In 1993 I ran a national campaign against operators in Kakadu National Park who were ramming crocodiles with boats to make them jump for visitors. I was blacklisted by the local tourism industry, and still today am regarded by some as "the enemy"!

In the early 2000s, at the request of my Bininj (Aboriginal) sisters, I helped them established a small appropriate tourism project on their country, Baby Dreaming, in western Arnhem Land. This program aimed to fit tourism to Indigenous people, not the other way around. The first visitors – an American couple - made such an impression that elders later drove 450 kms to my home to tell me the visitors were “great” and more were welcome. Previously they’d been scared and distrustful of white people. Elders also decided to make their prized hunting waterhole a sanctuary for birds. Unfortunately we lost our little bit of government funding. Despite my decades of experience as a guide and the elders' thousands of years of experience looking after visitors to their country and teaching others, we were all considered unaccredited (we didn't have a Cert. 4 in training). Elders said if that my experience in the field wasn't enough what hope was there for them.

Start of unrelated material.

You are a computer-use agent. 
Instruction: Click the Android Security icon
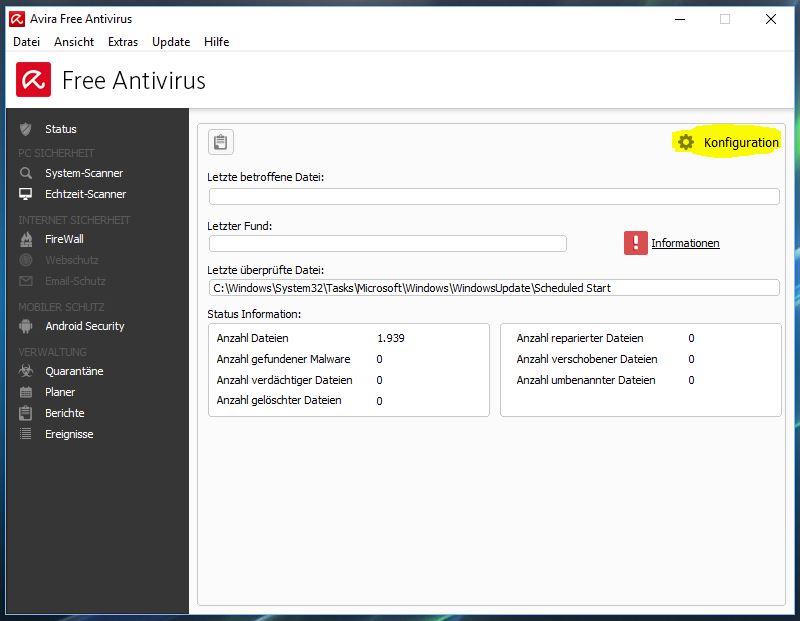(x=26, y=326)
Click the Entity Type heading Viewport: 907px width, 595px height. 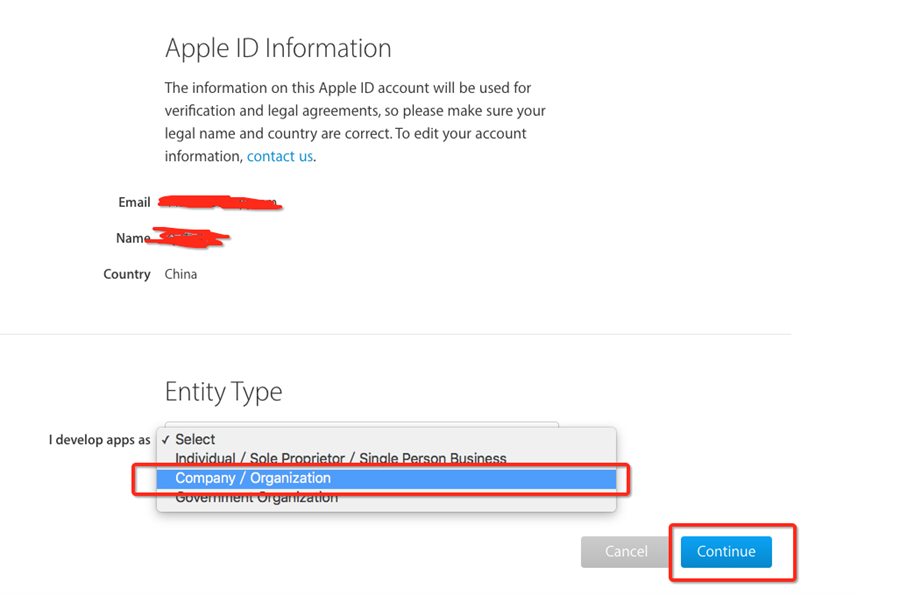(223, 391)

I worked as a wildlife and Indigenous adviser to television ("Deadly 60; Nicolai Drozdov's World of Animals and others), and in 2000 was contracted as an interpreter/transcriber on the Lonely Planet’s "Guide to Aboriginal Australia". In 2009 I was invited to lecture on birds and other wildlife of the Top End, conservation and Indigenous tourism throughout the US. In 2011 the Sabah Tourism Board invited me to speak on the issue of attracting visitors to their country. This year I shall be speaking at the Colombia Bird Festival and next year in Hawaii. I always highlight the importance of both genders in birdwatching tourism, an area that has largely focused on male perspectives.

My book, "Fauna of Kakadu and the Top End" (published 1993) has been utilised as a text by the University of NSW for thirteen years. "Birds of Australia’s Top End" (published in 2000, 2005) won high praise in the US, and from some Australians, despite a campaign in this country against the book (and me). My autobiographical "Quiet Snake Dreaming" is used in European educational institutions, and also in cross-cultural awareness courses (not in Australia though). American author, Jonathon Franzen described QSD as giving him "huge insight" into the lives of Aboriginal Australians.

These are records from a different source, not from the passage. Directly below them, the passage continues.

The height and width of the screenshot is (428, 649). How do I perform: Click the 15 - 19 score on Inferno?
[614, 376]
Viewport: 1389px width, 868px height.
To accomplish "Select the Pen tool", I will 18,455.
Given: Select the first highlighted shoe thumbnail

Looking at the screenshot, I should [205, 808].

I am presently vice-chair of Wildlife Tourism Australia, and doing a PhD on American couples who travel internationally to watch birds, through Southern Cross University.

I believe that the institutional bias that works against Indigenous people is also reflected in attitudes towards women and seniors. Not only does it stifle us as a people and locks out the sort of diversity needed to give government resilience, but it works against our international interests, for example it prevents Australians from developing the sort of world view needed when one is dealing with trading partners such as China.